Over the last year we have made some great efforts to dramatically increase our stability as well as availability by increasing redundancy to remove single points of failure. This was on many levels including the networking layer by introducing an HA firewall pair, and an HA load balancer pair. We also built out our server infrastructure by implementing 3 web servers for the load balancing, as well as clustering our database hardware and our application server hardware. All of this was intended to be able to easily handle the load of the retail busy season, between Thanksgiving and New Year’s weekend. To be able to really know how much we could handle we wanted to load test the infrastructure top to bottom.

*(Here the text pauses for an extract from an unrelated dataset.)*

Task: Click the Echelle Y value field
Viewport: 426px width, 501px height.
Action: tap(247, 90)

The point of the load test was to prove the scaled design, as well as give us some concrete numbers that we could publish to prospective customers. We had originally gotten a quote for a 1600 user load test from a professional services firm through our hosting provider.
This load test would run over an hour and would ramp the users in 1/10 increments every 6 minutes. Originally we thought this would be OK, but after some discussion we were not confident that this would be enough load to be able to really show us the tipping point in our systems. We wanted to really push the system to the breaking point so that we would know just how much it could take, not just when it would slow down. We decided to really push it and increase the concurrent users from 1600 to 10,000. We got the contract all squared away and were about to sign it when we got a little bit of a surprise.

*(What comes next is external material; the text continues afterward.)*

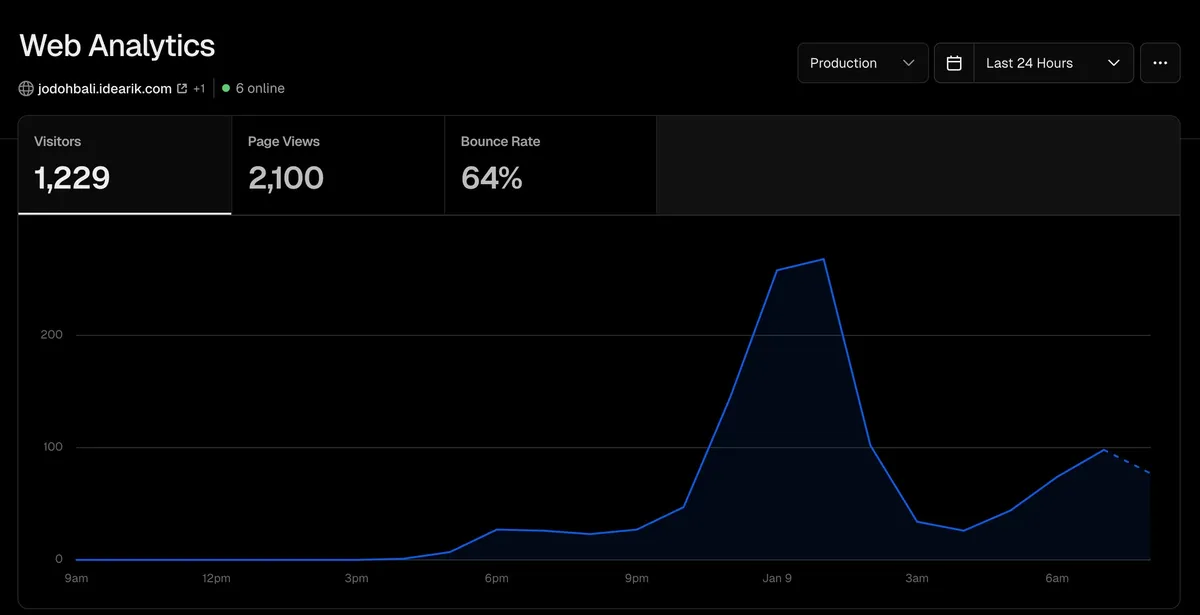Click the chevron arrow in Production dropdown

pos(908,63)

We had recently brought a large national merchant online and things were going really well. We immediately noticed the new volume, and were keeping a close eye on things. We use Google Analytics on a good part of our system so it was easy to tell when this new volume hit. The new ‘Real Time’ reports in Analytics is pretty slick and gives you a great view of whats going on right now. We had been hovering between 100-200 concurrent users for most of the day.

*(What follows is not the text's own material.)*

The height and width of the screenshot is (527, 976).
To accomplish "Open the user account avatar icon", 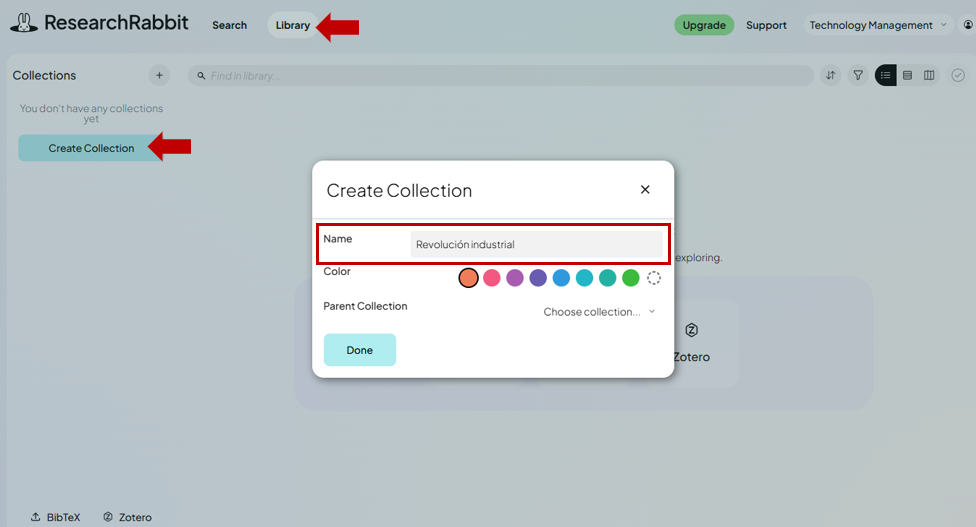I will pos(966,25).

One morning I was heading to the kitchen and glanced at the reporting screen on the wall, we had gone from~150 concurrent users to ~1000 literally in about 5 minutes time. At first I didn’t believe it, how could it be right?! It turns out that it was not an error, and it kept climbing, FAST. We ended up with a peak of about 1800 concurrent users and hovered between 1000-1400 for several hours. The new merchant had posted a promotion to Facebook and was driving all the increased volume to our system.
The following week the same merchant sent out a huge SMS Text message blast that once again slammed us with volume. The blast was to the same number of people we’re told, but this time our volume was much higher. In about the same amount of time we peaked out at ~4000 concurrent users! The bulk of the day we were between 2000-3000 users.
We were keeping a close eye on things the entire time. In the end we saw some slight increase in utilization, but things didn’t come crashing down on us, there weren’t complaints of unresponsiveness, or even slowness.
With this new data in hand we decided to hold off on the load test. In the end it saved us a ton of money, and time to get it setup just right. We now have some pretty good figures to give to our sales team, and some pretty good peace of mind that we are doing some things right!